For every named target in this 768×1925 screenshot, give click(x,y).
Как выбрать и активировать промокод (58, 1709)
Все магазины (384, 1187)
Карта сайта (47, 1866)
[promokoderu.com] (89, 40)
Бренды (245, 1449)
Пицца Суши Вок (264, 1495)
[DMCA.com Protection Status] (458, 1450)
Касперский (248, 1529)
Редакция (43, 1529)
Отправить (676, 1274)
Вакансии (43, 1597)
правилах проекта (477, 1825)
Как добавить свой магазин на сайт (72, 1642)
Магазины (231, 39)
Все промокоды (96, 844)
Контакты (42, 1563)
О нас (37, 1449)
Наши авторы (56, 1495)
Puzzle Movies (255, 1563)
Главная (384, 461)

◇ ◇ ◇ ◇ ◇ ◇ ◇

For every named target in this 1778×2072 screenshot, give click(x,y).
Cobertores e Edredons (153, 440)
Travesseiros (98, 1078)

◇ ◇ ◇ ◇ ◇ ◇ ◇

- [ASSIGNMENT]:
What is needed is one number, the count of lines in the listing above that contain the word "click".

- [RESULT OF THIS EXERCISE]:
2